> Data shown
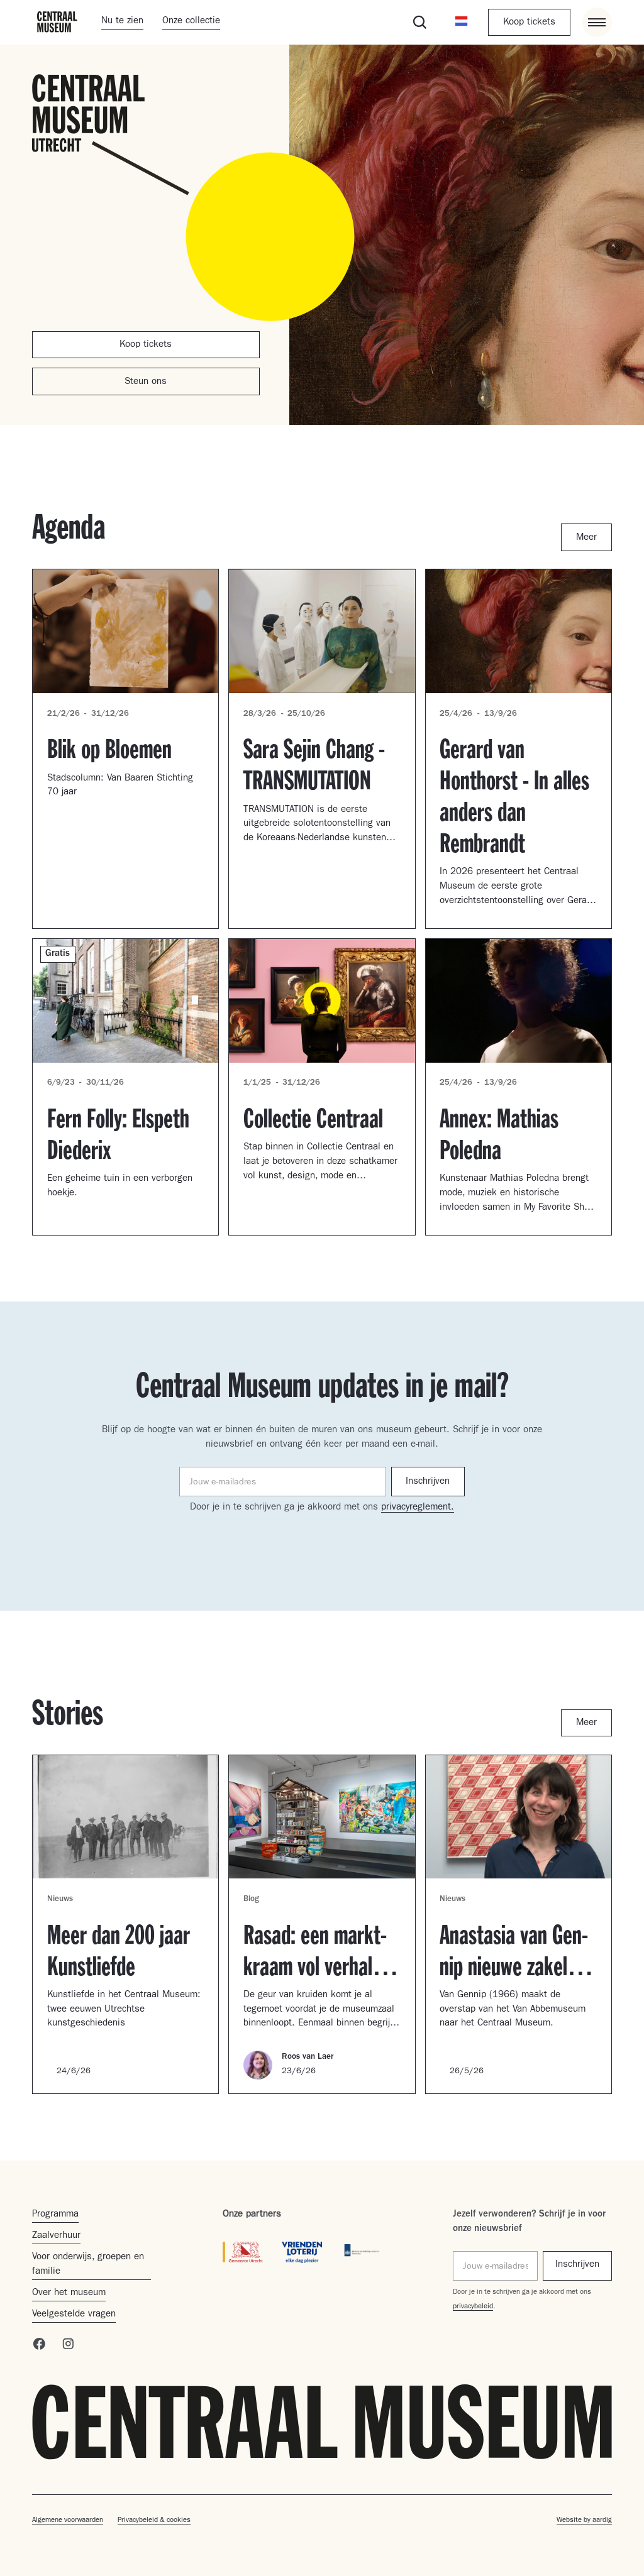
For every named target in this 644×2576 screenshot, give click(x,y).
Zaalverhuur (56, 2236)
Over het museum (69, 2293)
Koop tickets (529, 23)
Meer (586, 538)
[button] (461, 22)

> What the task requires
The entries need to be restated exactly, and their pictures left out.

> Written reply
For every named target in this 644×2576 screenshot, give click(x,y).
Zaalverhuur (56, 2236)
Over het museum (69, 2293)
Koop tickets (529, 23)
Meer (586, 538)
[button] (461, 22)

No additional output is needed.